§ Work instructions
Write what comes next in the news article about California's trial against Ethicon over transvaginal mesh, starting after its last sentence.

First State AG Case Over Ethicon Mesh Underway
The trial opened Monday with a lawyer for the state of California claiming Ethicon misrepresented the safety of its products and thus should pay $700 million in penalties. A defense lawyer said 2,000 studies have looked at the safety of mesh products and that a “cottage industry” of plaintiffs lawyers and experts were behind the lawsuit.
July 16, 2019 at 11:00 AM
5 minute read
The original version of this story was published on The Recorder
A lawyer for the state of California asked a San Diego judge Monday to impose more than $700 million in civil penalties against Johnson & Johnson over its transvaginal mesh devices.
The bench trial is the first between a state attorney general and a manufacturer of transvaginal mesh devices, implanted in women to treat pelvic organ prolapse and urinary problems. The 2016 case alleges that Johnson & Johnson's Ethicon Inc. misrepresented the safety of its mesh devices to doctors and their patients.
“We're here today because Johnson & Johnson, and its wholly-owned subsidiaries, Ethicon Inc. and Ethicon U.S. LLC, misrepresented to doctors and misrepresented to patients the dangerous properties of their mesh material that leads to serious complications,” said California Deputy Attorney General Jinsook Ohta in her opening statement, broadcast by Courtroom View Network. “They did this despite the fact that the company knew the risks, but they went ahead and misled the public and ignored the internal warning signs they could have heeded to stop their deceptive behavior.”

Recorded data:
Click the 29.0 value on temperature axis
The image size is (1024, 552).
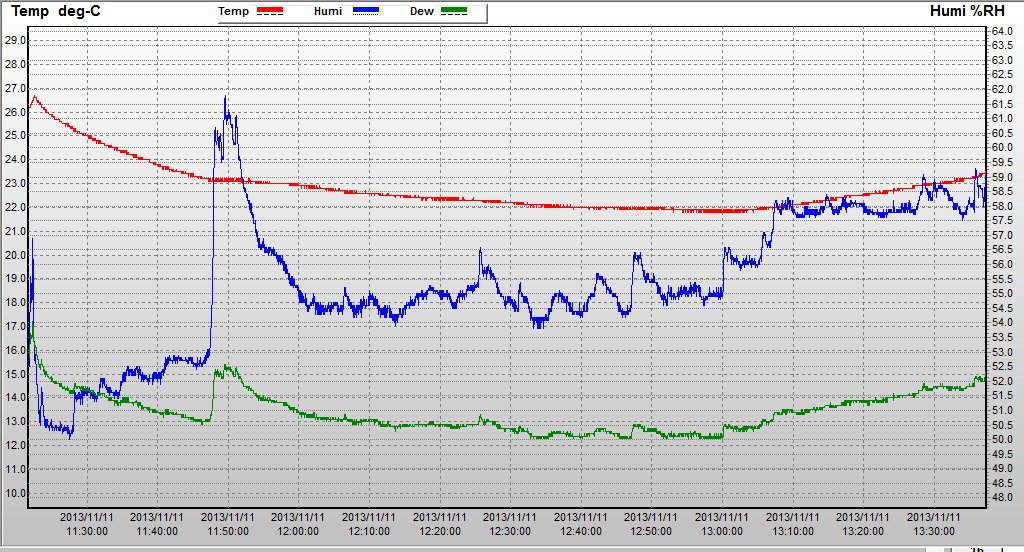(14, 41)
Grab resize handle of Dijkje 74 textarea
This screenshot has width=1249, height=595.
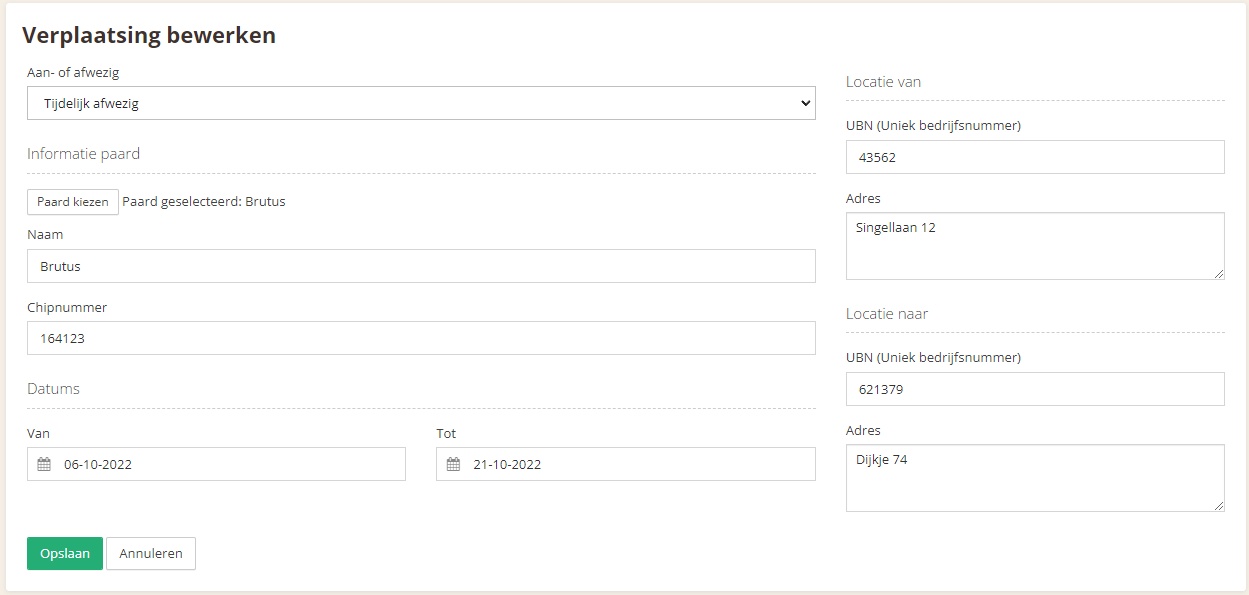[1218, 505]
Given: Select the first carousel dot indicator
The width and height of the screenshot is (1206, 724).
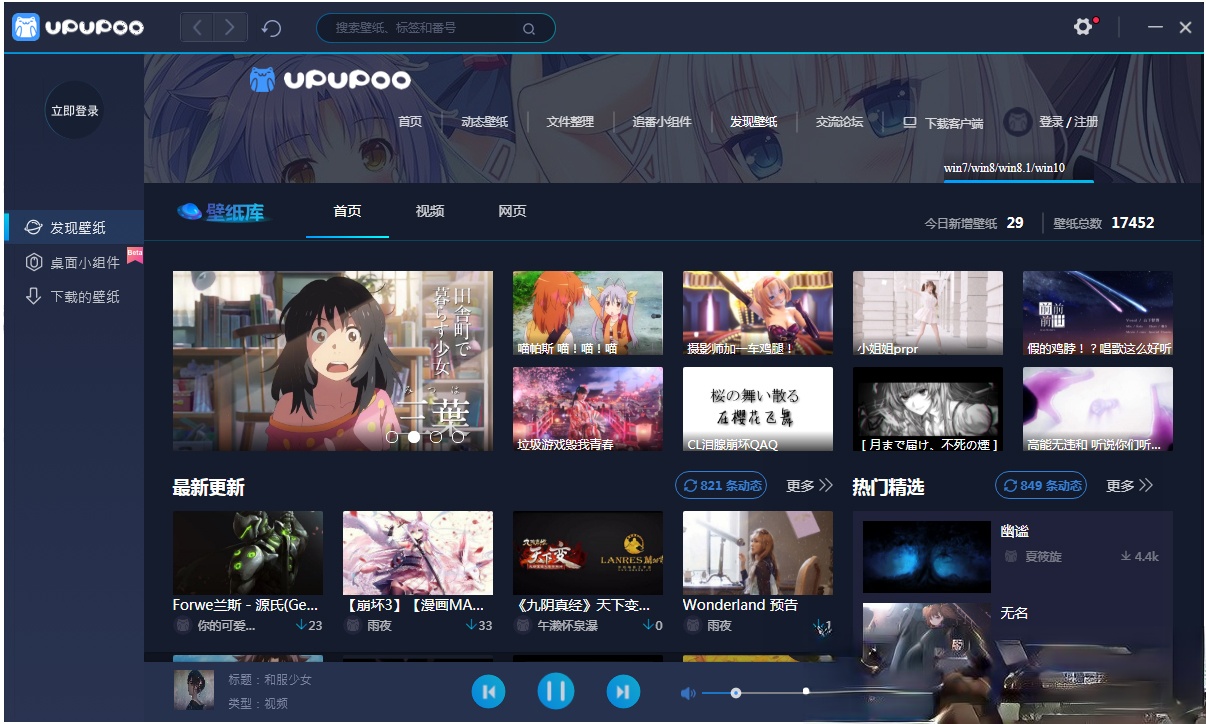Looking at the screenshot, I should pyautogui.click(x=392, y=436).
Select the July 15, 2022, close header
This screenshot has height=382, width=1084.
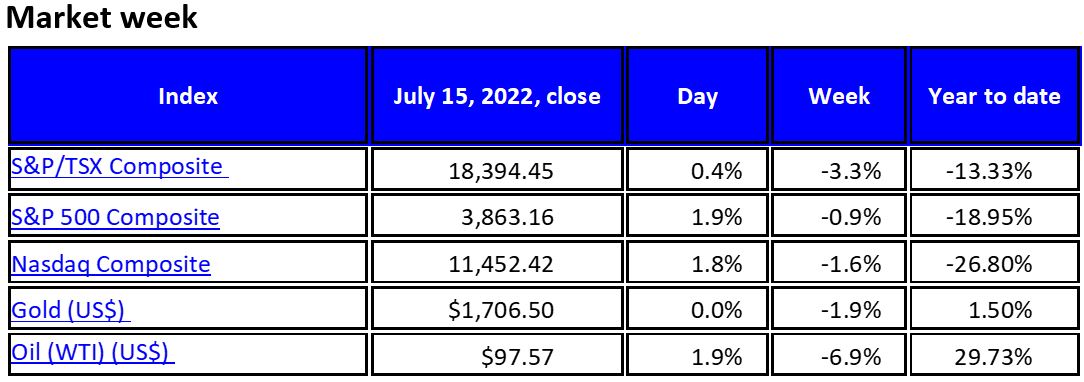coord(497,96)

§ Answer space
She sought $704 million in statutory penalties against the New Jersey-based company.
Johnson & Johnson attorney Carolyn Kubota, a Los Angeles partner at Covington & Burling, refuted those allegations in her own opening statement.
“Ethicon adequately disclosed the risks of our products, and they did so in a way that was clear to doctors and clear to patients,” she said. She told the judge that 2,000 studies have looked at the safety of mesh products and that a “cottage industry” of plaintiffs lawyers and experts were behind California Attorney General Xavier Becerra's lawsuit.
She noted that 82 “leading doctors” in California had written a letter to Becerra opposing his lawsuit and endorsing Ethicon's mesh products, which are the “gold standard” in the medical community.
A similar case brought against Ethicon by Washington Attorney General Bob Ferguson settled April 22 for $9.9 million just hours before opening statements were set to begin.
The trial in San Diego County Superior Court features the same defense team as in the Washington state case: In addition to Kubota, the team includes Butler Snow's William Gage, a partner in Jackson, Mississippi; and Steve Brody, head of the products liability and mass torts practice at O'Melveny & Myers, where he is a partner in Washington, D.C.
Ethicon is one of several companies facing numerous trials over its transvaginal mesh devices. It also has settled thousands of cases brought by women alleging that the devices caused pain during sex and urinary problems that, in most cases, required surgical removal. Verdicts have reached as high as $120 million, but Ethicon also has won some trials.
In addition to Washington and California, the states of Mississippi and Kentucky also have sued Ethicon.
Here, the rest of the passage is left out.